In all the excitement a theatre producer offered Nero one million sesterces if he would perform in public, not in the state festivals organized by the emperor, but in the producer’s private theatre. Nero agreed to appear, but refused the money on grounds of principle – although Tigellinus promptly took the producer aside and demanded the money anyway ‘as the price of not putting him to death’.40 However, behind the warm welcome for the emperor, Rome, half rebuilt and with the scaffolding around its reconstruction lying abandoned, showed signs of financial suffering. Worse was to come. Although the plebs welcomed Nero as a popular saviour, he would soon prove otherwise, for his first decision upon reaching impoverished Rome was to leave it for some more fun in the most Greek of Italian cities, Naples. This was the breaking point.

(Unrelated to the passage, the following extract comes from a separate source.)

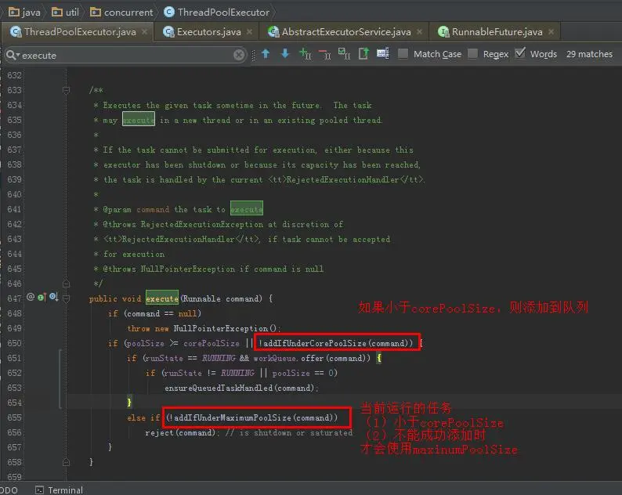
Task: Jump to next search occurrence arrow
Action: 285,53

Vindex now publicly declared his rebellion in Gaul. He minted local coins with the slogans ‘Liberty from Tyranny’ and ‘For the Salvation of the Whole Human Race’. It was clear his cause was not to promote Gallic nationalism and a secession from the Roman empire, but simply the removal of Nero. Of course, Nero had heard all this before. The critical development, however, and the key difference from previously was that Vindex had support on a massive scale: he was able to raise a local army of 100,000 Roman Gauls. Clearly, Vindex was tapping the deep well of hatred accumulated over the previous four years when Nero had raised taxes and plundered the wealth of the provincial élites. He had done so not as a thoughtful king making difficult decisions, but as a wilful, capricious tyrant more interested in his performing career. Now, in Gaul, he was paying the price. Yet when news of the rebellion was whispered to him, Nero blithely showed no concern; in fact, he said he was pleased because it would give him the opportunity provided by the laws of war to despoil Vindex’s province even further. Nero returned to watching the athletic competition at hand, stung less by the news of the rebellion than by an insult Vindex had levelled at him: that he was terrible lyre player.41 But a week later he would be genuinely rattled for the first time.

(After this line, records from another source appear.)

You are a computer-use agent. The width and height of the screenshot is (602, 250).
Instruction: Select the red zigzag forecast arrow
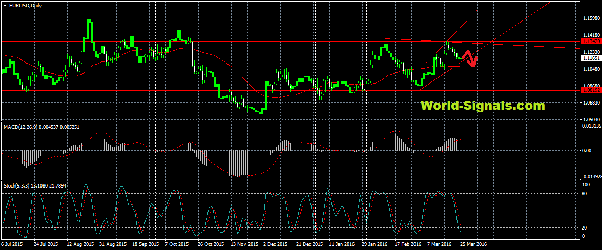470,58
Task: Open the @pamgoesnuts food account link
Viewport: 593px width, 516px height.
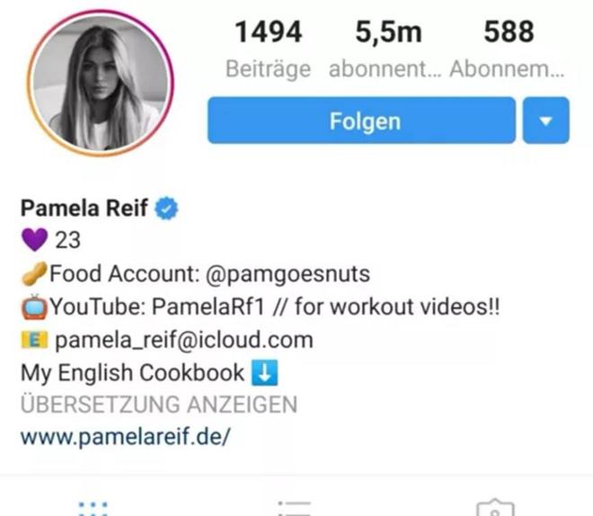Action: pos(288,274)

The news that caused Nero to collapse in a heap and lie paralysed as though dead was that five other provincial commanders had joined Vindex’s campaign. Foremost among them were his old friend Otho, governor of Lusitania (modern-day Portugal), and Servius Sulpicius Galba, governor of the Spanish provinces and figurehead of the rebellion. The elderly and arthritic Galba was an aristocrat from an ancient patrician family that had long moved in the most elevated circles of Roman society. Although he was not a member of the Julio-Claudian dynasty, he stood for core, old-fashioned values and a connection with Rome’s traditions and history in a time of turmoil, decadence and amorality that was characteristic of Nero’s regime. Galba’s army proclaimed him ‘legate of the Senate and people of Rome’ on 2 April AD 68. The rebellion had finally found its leader.

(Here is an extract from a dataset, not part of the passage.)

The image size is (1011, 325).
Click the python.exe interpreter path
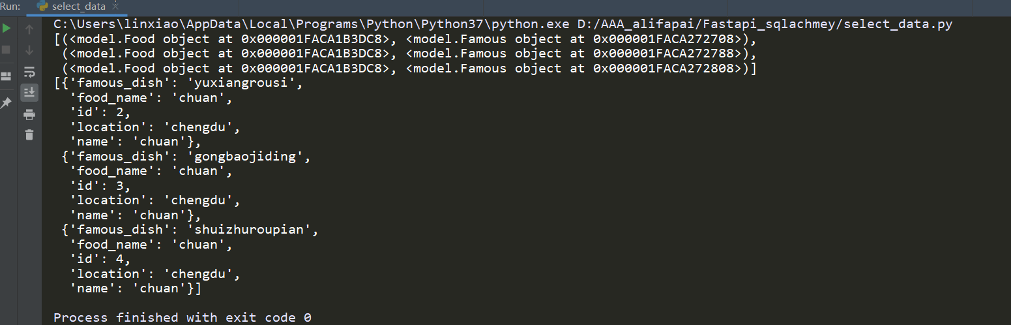[312, 25]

At long last Nero took action. He proposed a military expedition to tackle the rebellion head-on, made himself sole consul and, with the agreement of the Senate, which remained notionally loyal, declared Galba an enemy of the state. The emperor gave orders to organize a military line of defence along the river Po, deploying units from Illyricum, Germany and Britain, as well as a legion from Italy. Nero placed all these troops under Petronius Turpilianus, the senator who had helped uncover the Piso plot. Crucially, however, Nero did not take command of the forces himself.
Perhaps as a result of this, a rumour went around Rome describing the following fantasy. Nero was preparing to go to Gaul unarmed and show the rebelling armies his tears in the hope that this would persuade them to recant. Another rumour had it that he hoped singing a victory ode would do the trick. Finally, to quell the crisis, the emperor had settled on an equally fantastic solution – a full-scale drama production. He would ride out with an army of mythical Amazons (actually prostitutes and actresses dressed up and equipped with bows, arrows and axes), and the vehicles accompanying the expedition would carry not provisions and supplies, but stage machinery.42 Although the Senate and Praetorian Guard had so far remained nominally loyal, now they waited, primed for the moment to jump. That moment came in May, when the crisis reached its climax in a series of damaging blows.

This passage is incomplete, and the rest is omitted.